WRITTEN REQUEST ->
Rescale the items starting at the line containing "Enable Abgelaufene Kontrakte" and ending at the line containing "tap(781, 356)": reproduce every line, requests included, with each coordinate in the answers multiplied by 0.4 and rounded to a whole number, halves rounding up. Leave the pictures out of the output.

DATA SECTION ->
+ + + +
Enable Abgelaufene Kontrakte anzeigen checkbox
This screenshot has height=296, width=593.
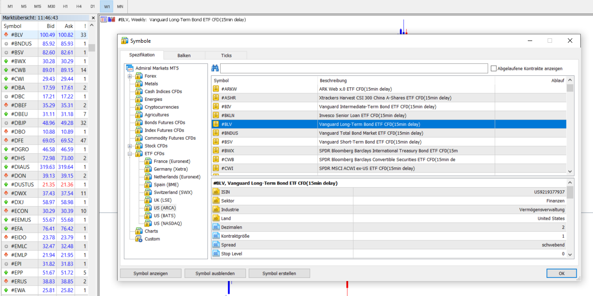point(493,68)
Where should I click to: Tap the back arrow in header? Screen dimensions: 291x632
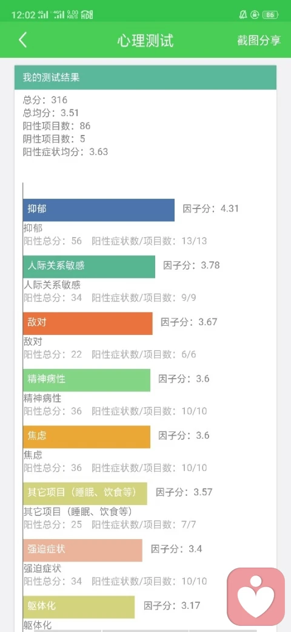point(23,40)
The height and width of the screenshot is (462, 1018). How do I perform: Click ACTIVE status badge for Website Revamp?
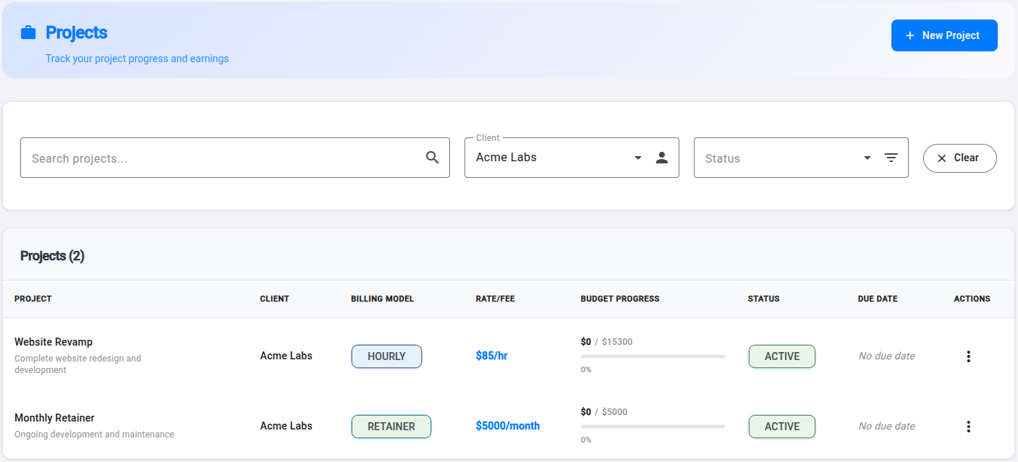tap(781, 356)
+ + + +
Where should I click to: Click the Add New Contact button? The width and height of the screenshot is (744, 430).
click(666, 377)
+ + + +
RESPONSE TO THE EXERCISE ->
Enable Abgelaufene Kontrakte anzeigen checkbox
This screenshot has height=296, width=593.
point(197,27)
Where should I click to: Tap the back arrow in header? Screen dimensions: 291x632
point(9,16)
The height and width of the screenshot is (462, 1018). How do I perform: Click ACTIVE status badge for Website Revamp?
tap(312, 142)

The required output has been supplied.